Bank QA teams periodically review flagged conversations and a random sample of production interactions. They mark responses as "good" or "needs improvement" with specific corrections. This generates high-quality preference pairs directly from production traffic — the most valuable training data possible, because it reflects real borrower queries, not synthetic ones.
Accumulated preference pairs (typically 500–1,000 per cycle) are used to run a DPO fine-tuning pass. The model learns from its own production mistakes. Each cycle takes 2–4 hours on a single GPU. We run re-training cycles monthly or on-demand when bank policies change (new product launch, regulatory update, rate change).
When the bank adds new products, updates policies, or receives new RBI circulars, the RAG knowledge base is updated in real-time — no model re-training needed. New documents are chunked, embedded, and indexed. The fine-tuned SLM's behavior on factual questions updates instantly through the retrieval layer.
We monitor embedding distribution shifts, response length changes, and hallucination rates over time. If production queries drift from the training distribution (e.g., new product line generates queries the model hasn't seen), alerts trigger targeted data collection and re-training. Sentia logs every decision for audit trails required by bank compliance.

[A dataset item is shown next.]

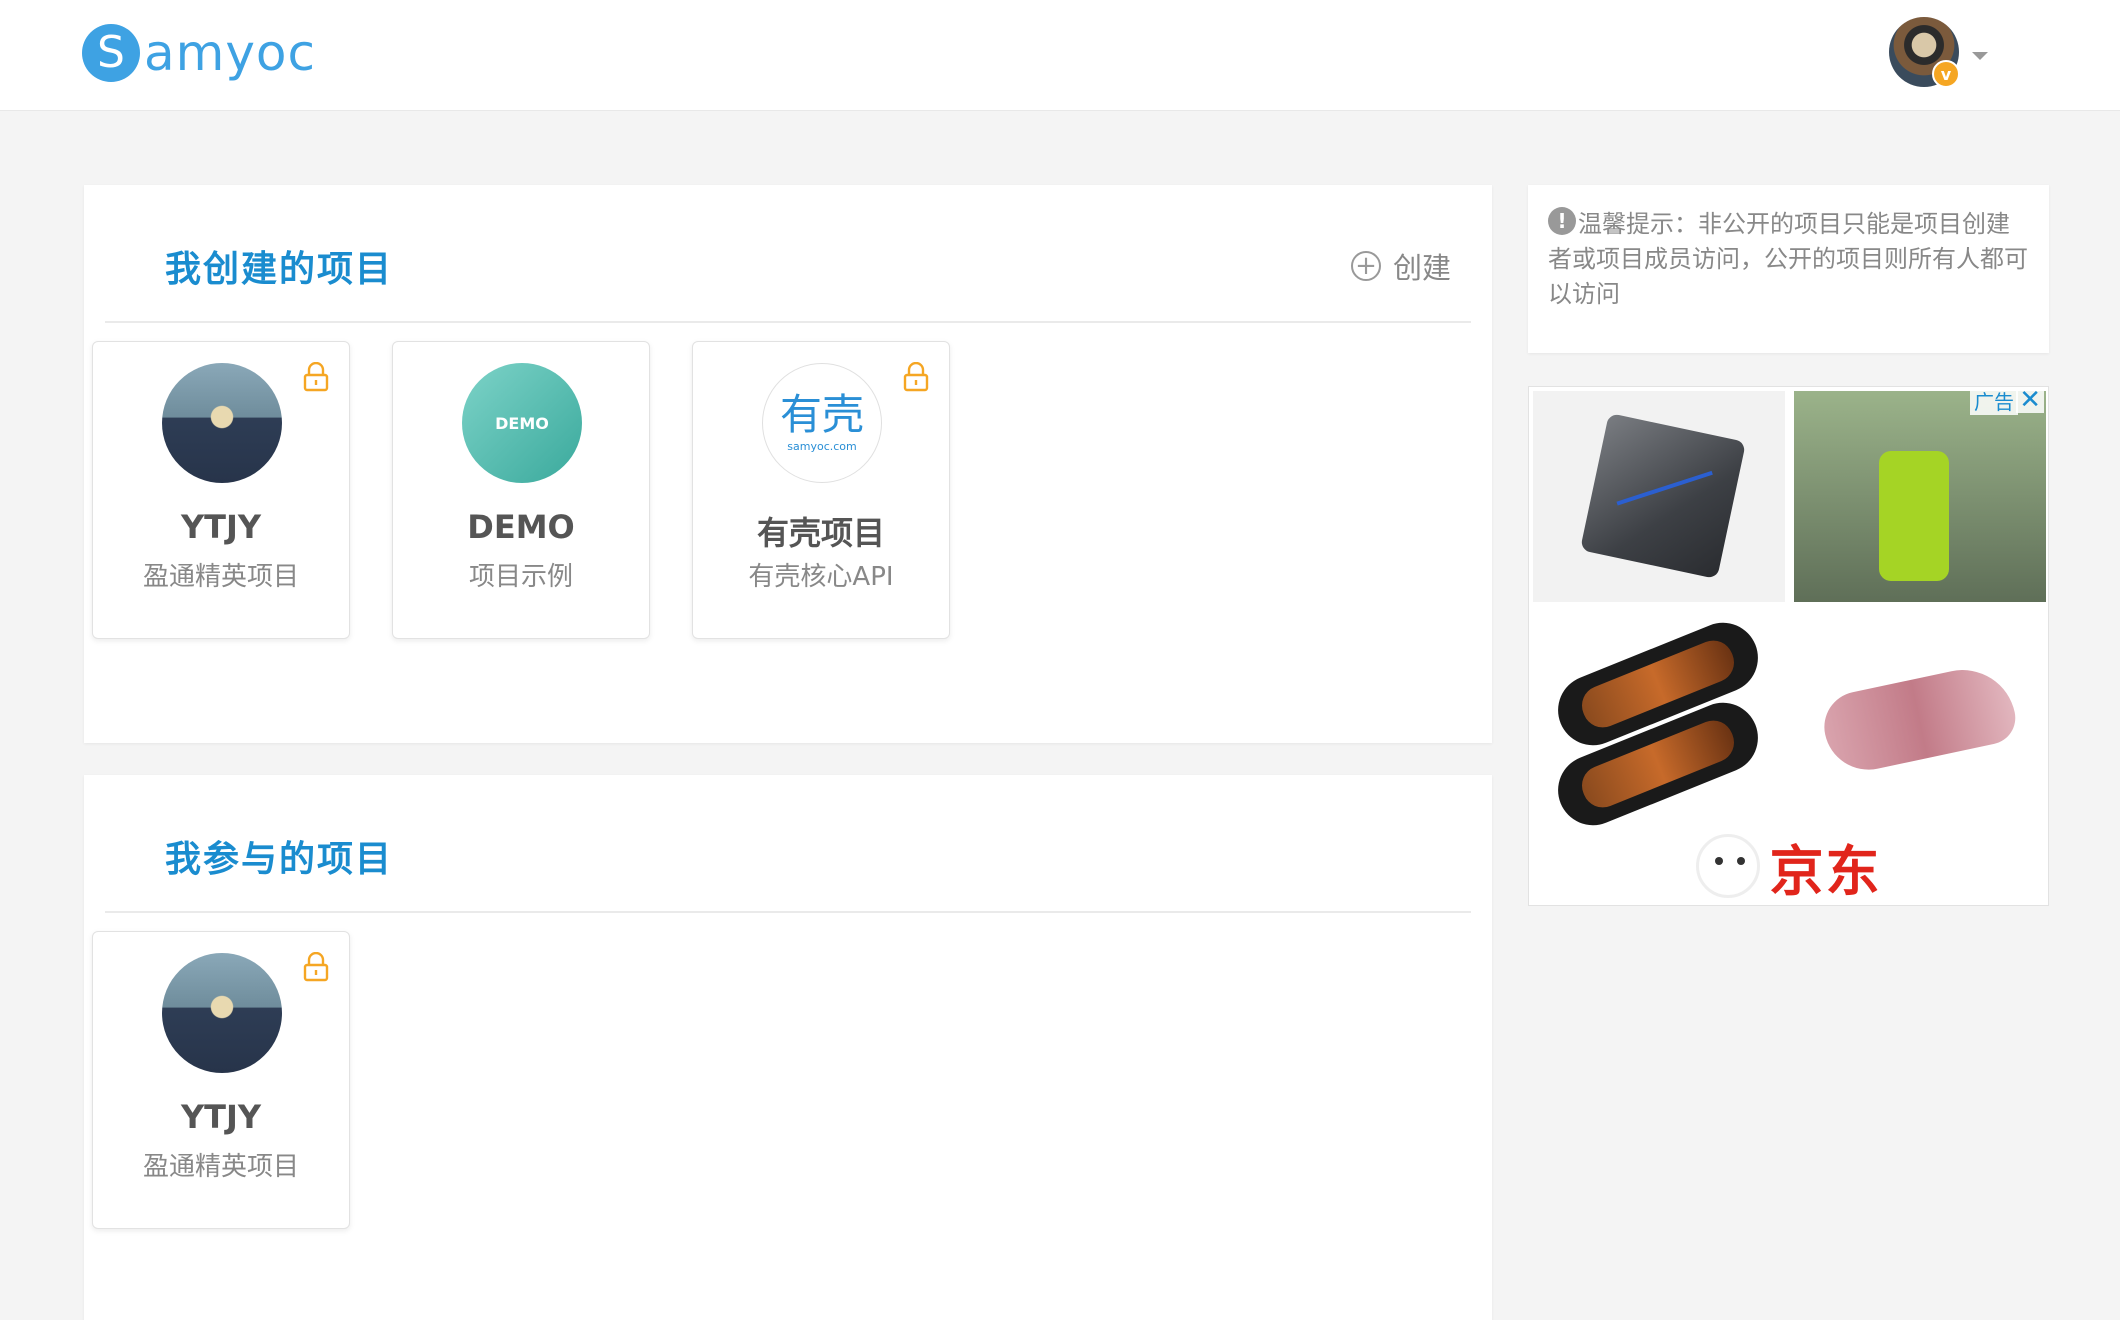 Image resolution: width=2120 pixels, height=1320 pixels. I want to click on jd-brand-text: 京东, so click(1826, 871).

The flywheel effect: Production conversations → RLAIF scoring → Human validation → DPO preference pairs → Model re-training → Better production conversations. Each cycle compounds. A model deployed for 6 months is significantly better than the initial release.

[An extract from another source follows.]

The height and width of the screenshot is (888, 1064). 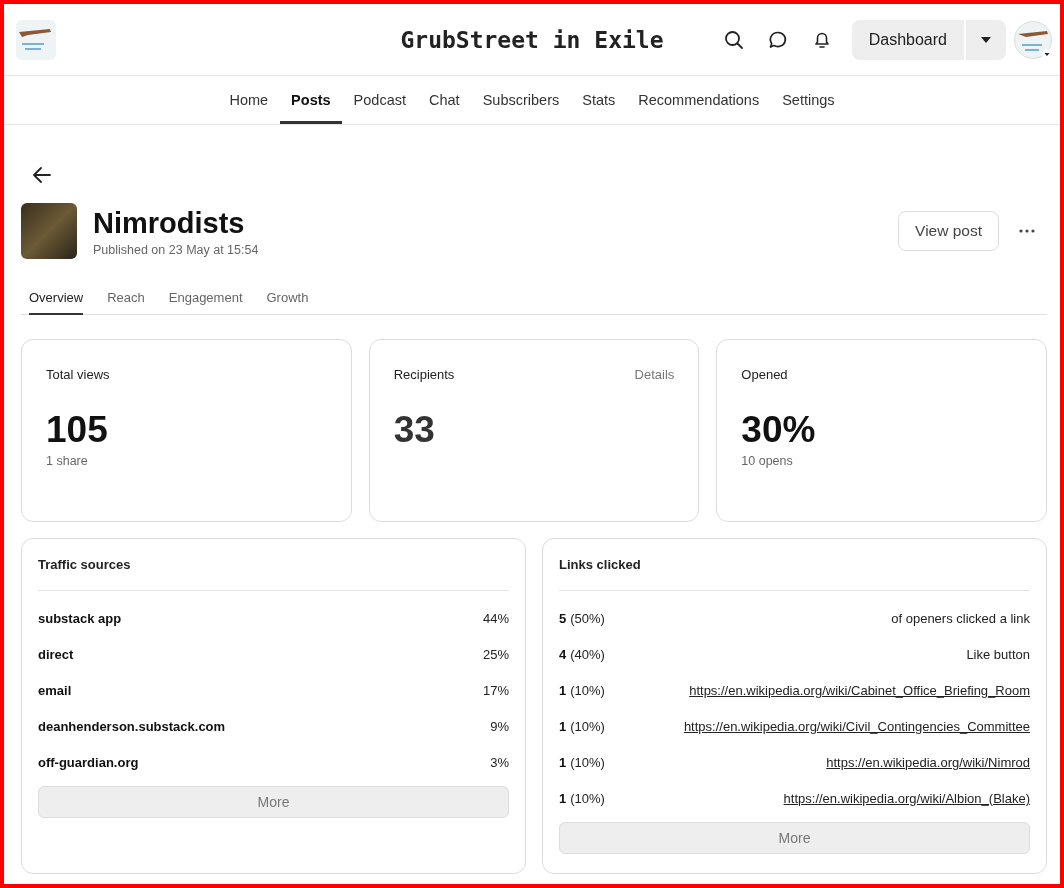 I want to click on card-title: Links clicked, so click(x=794, y=574).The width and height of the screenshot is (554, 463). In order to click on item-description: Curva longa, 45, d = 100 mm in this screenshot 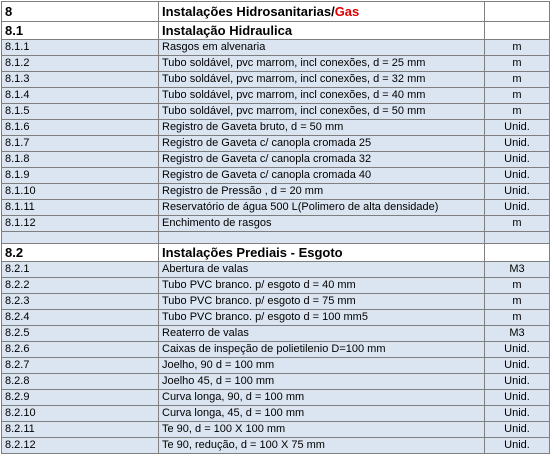, I will do `click(322, 414)`.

A fine-tuned 7B model runs on a single L4 GPU at sub-second latency. No multi-GPU clusters. No expensive cloud API bills. Total inference cost: ~₹0.002 per query.
QLoRA fine-tuning takes 4–8 hours on one GPU. New regulatory requirement on Friday? Updated model deployed by Monday. Try that with GPT-4.
A fine-tuned 7B model beats GPT-4 on our domain benchmarks — because it's trained on what matters: Indian financial services, not Shakespeare and Wikipedia.
No borrower data leaves your infrastructure. No API calls to OpenAI or Google. Complete RBI data localization compliance and DPDP Act adherence.
Smaller models are easier to audit. Every RAG response cites its source document. Every decision is logged. Critical for RBI compliance and internal audit requirements.
Different tasks get different models. FAQ resolution uses a fast 2B model. Risk scoring uses a larger 8B model. Sentia routes each task to the optimal agent automatically.